SHORT EXERCISE A: In the agreement excerpt, retype the passage from "4.21 SEC REPORTING" up to and including "other NASD sanction.".
SHORT EXERCISE B: According to the agreement excerpt, why must INTERNET LOTO give Rimpac information and copies of documents before closing? Answer in one to three sentences.

Start PASSAGE GIVEN

4.19 BROKERS. All negotiations relating to this Agreement and the
transactions contemplated hereby have been carried out by the INTERNET
LOTO Shareholders directly with Rimpac without the intervention of any
other person on behalf of the INTERNET LOTO Shareholders in such manner
as to give rise to any valid claim by any person against the INTERNET
LOTO Shareholders or Rimpac for a finder's fee, brokerage commission or
similar payment.
4.20 APPROVAL OF SHARE EXCHANGE. The board of directors of Rimpac has
approved the Share Exchange without reservation or qualification.
4.21 SEC REPORTING STATUS. Rimpac is a reporting company with the Securities
and Exchange Commission accordance with the provisions of the
Securities Exchange Act of 1934. Rimpac is current on all reports
required to be filed in accordance with the Securities Exchange Act of
1934.
4.22 INVESTMENT COMPANY. Rimpac is not an investment company within the
meaning of Section 3 of the Investment Company Act.
4.23 OTC BULLETIN BOARD STATUS. The Rimpac shares of Common Stock are
approved for quotation on the National Association of Securities
Dealers (NASD) Over The Counter Bulletin Board (OTCBB). Rimpac is
current with all NASD requirements for quotation of its securities on
the OTCBB and is not currently subject and will not be subject as of
the date of closing to de-listing or any other NASD sanction.
Share Exchange Agreement - Page 18
4.24 DISCLOSURE. To the knowledge of Rimpac, neither this Agreement, nor any
Schedule or Exhibit to this Agreement, contains an untrue statement of
a material fact or omits a material fact necessary to make the
statements contained herein or therein not misleading.
ARTICLE V
ACTIONS PRIOR TO CLOSING
5.1 CORPORATE EXAMINATIONS AND INVESTIGATIONS. From the execution of the
this Agreement until the Closing Date, Rimpac shall be entitled to make
such investigation of the assets, properties, agreements, business and
operations of INTERNET LOTO and such examination of the books, records,
Tax Returns, financial condition and operations of INTERNET LOTO, and
to otherwise complete Rimpac's feasibility review of acquiring INTERNET
LOTO. Any such investigation and examination shall be conducted at
reasonable times and under reasonable circumstances and INTERNET LOTO
shall cooperate fully therein. In order that Rimpac may have full
opportunity to make such a business, accounting and legal review,
examination or investigation as they may wish of the business and
affairs of INTERNET LOTO, INTERNET LOTO shall furnish to Rimpac during
such period all such information and copies of such documents
concerning the affairs of INTERNET LOTO as Rimpac may reasonably
request and cause INTERNET LOTO's officers, employees, consultants,
agents, accountants and attorneys to fully cooperate with Rimpac and
disclose all material facts affecting the financial condition and
business operations of INTERNET LOTO. INTERNET LOTO, upon notice, may,
but has no obligation to, address the issues raised by Rimpac during
this feasibility review period. In the event that Rimpac is not
satisfied with any document or issue concerning the operations or
business of INTERNET LOTO, or any matter related to this Agreement,
Rimpac may, for any reason, in its sole discretion, at any time prior
to Closing, give written notice of termination to INTERNET LOTO and the
INTERNET LOTO Shareholders, and all parties shall be released from any
obligation or further liabilities under this Agreement.

End PASSAGE GIVEN
Start STORED DATA

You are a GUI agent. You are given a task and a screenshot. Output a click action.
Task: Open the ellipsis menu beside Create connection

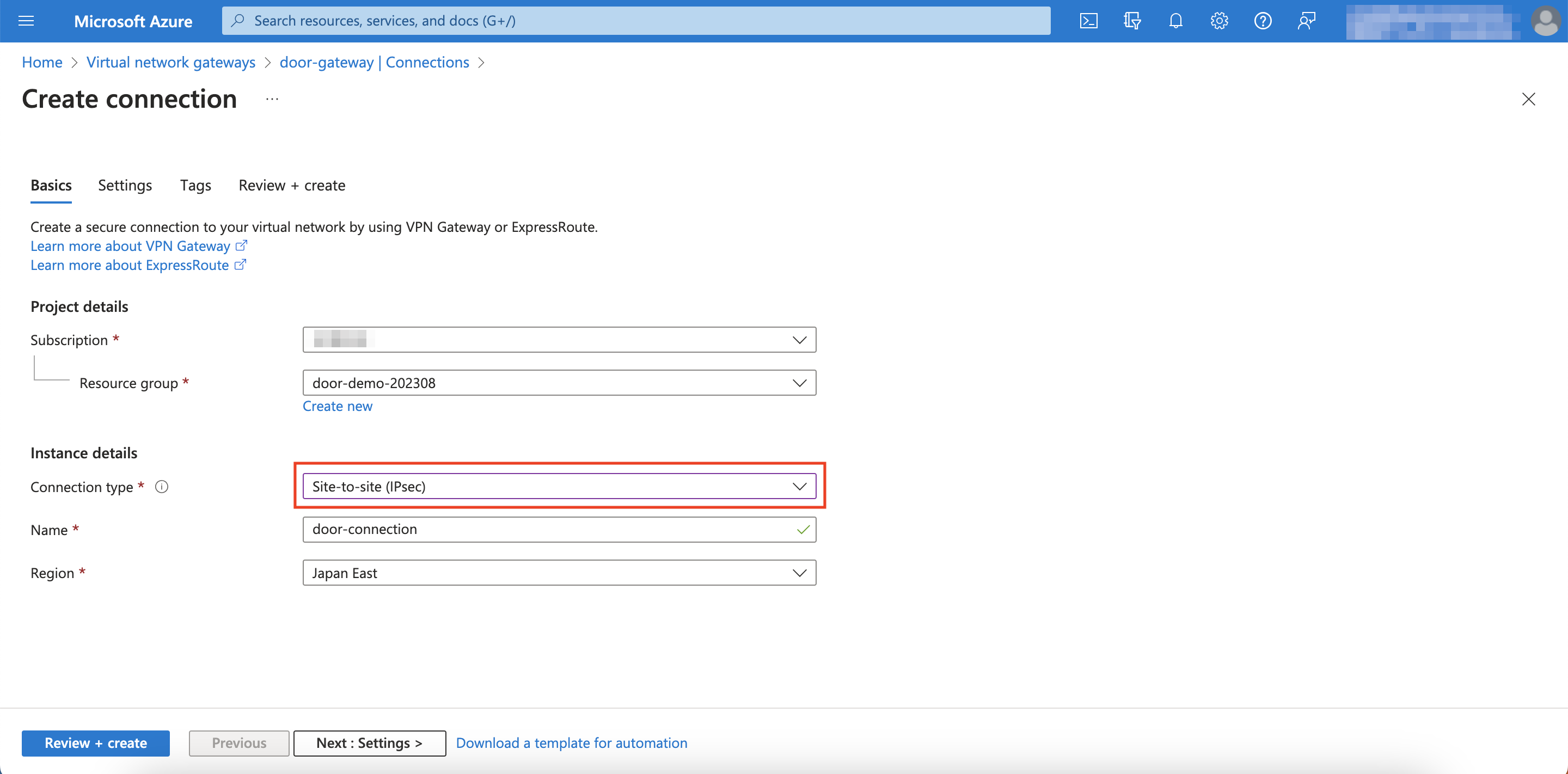click(x=272, y=99)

End STORED DATA

TASK RESPONSE A:
4.21 SEC REPORTING STATUS. Rimpac is a reporting company with the Securities
and Exchange Commission accordance with the provisions of the
Securities Exchange Act of 1934. Rimpac is current on all reports
required to be filed in accordance with the Securities Exchange Act of
1934.
4.22 INVESTMENT COMPANY. Rimpac is not an investment company within the
meaning of Section 3 of the Investment Company Act.
4.23 OTC BULLETIN BOARD STATUS. The Rimpac shares of Common Stock are
approved for quotation on the National Association of Securities
Dealers (NASD) Over The Counter Bulletin Board (OTCBB). Rimpac is
current with all NASD requirements for quotation of its securities on
the OTCBB and is not currently subject and will not be subject as of
the date of closing to de-listing or any other NASD sanction.

TASK RESPONSE B: INTERNET LOTO must provide them so that Rimpac has full opportunity to carry out whatever business, accounting and legal review, examination or investigation of INTERNET LOTO's business and affairs it wishes. This supports Rimpac's feasibility review of acquiring INTERNET LOTO during the period before the Closing Date.